A Spiritual Lesson from an Airport Layover
One afternoon last week I was cranky. It started out as a feel-good day when I boarded a flight, but things went haywire after I landed in Chicago for a layover. My one hour stop turned into a four hour delay and—I hate to admit—I was not a happy camper.
Maybe it was because I didn’t get enough sleep the night before. Maybe it was because I am finalizing a million little details for my upcoming wedding. Maybe it was because I am a woman who sometimes gets emotional. And maybe it was just because I sometimes struggle with fleshy, sinful reactions.
Regardless, when I learned I would be stuck at O’Hare International Airport for several extra hours, I found a cement post near the food court, plopped on the tile floor, thought about my stinky, grumbly attitude, and asked God to forgive me.
Then, I remembered a blog I wrote in which I wrote, “Every loss and every challenge creates an opportunity.” So rather than nursing my nasty attitude, I made a decision.

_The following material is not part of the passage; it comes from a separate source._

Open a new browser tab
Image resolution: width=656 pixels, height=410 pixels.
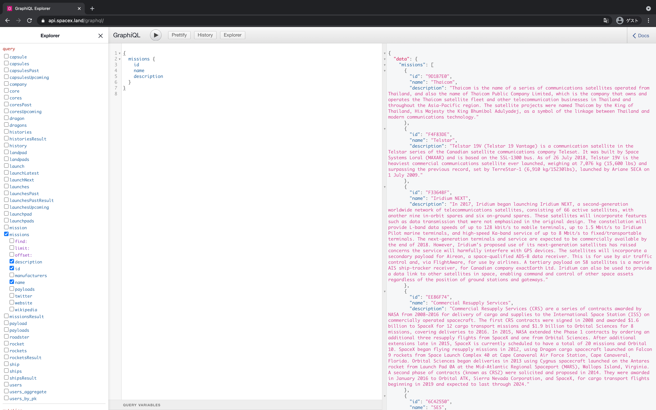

I’m going to make an opportunity out of this. I’ll take the train into the city and go for a walk.
Me, my attitude, and my little roller bag made their way down a long hallway painted with modern, colorful cityscapes. I took some pictures for my fiancé, Clark. I’m on an adventure, I texted. I was determined to make an opportunity out of the slightly irritating inconvenience of being stuck en route.
Within minutes, my attitude brightened when God sent me someone who needed help paying for their train fair; then when I sat next to a young woman who told me how to get to Grant Park, I felt even better.
Right after exiting the train, I got caught up in a sea of people who were looking cool in their orange and blue Chicago Bears t-shirts and caps. It was game day!
And then there was me. I chuckled. I must have looked strange bopping down the street pulling my little roller bag in an ocean of blue and orange. After a handful of moments, each fan turned left toward a stadium one by one, while I kept bookin’ it straight ahead toward a cross street.
And then something hit me: Just because you’re different from the crowd and you have a different destination doesn’t mean you’re not going anywhere.
Jesus was the premier example of this truth. He didn’t come to please men, or go the direction they were going. Instead, His goal was to complete the assignment His Father had for Him. He just wanted to go God’s way (John 5:19). This made Him stand out—and it made him unpopular with a lot of people. But He wasn’t trying to please a lot of people; He was only trying to please His Father. And, because He went against the flow, He is the greatest world changer who has ever lived.
Will you dare to be different? Will you dare to go against the flow? Will you dare to stand out for Christ?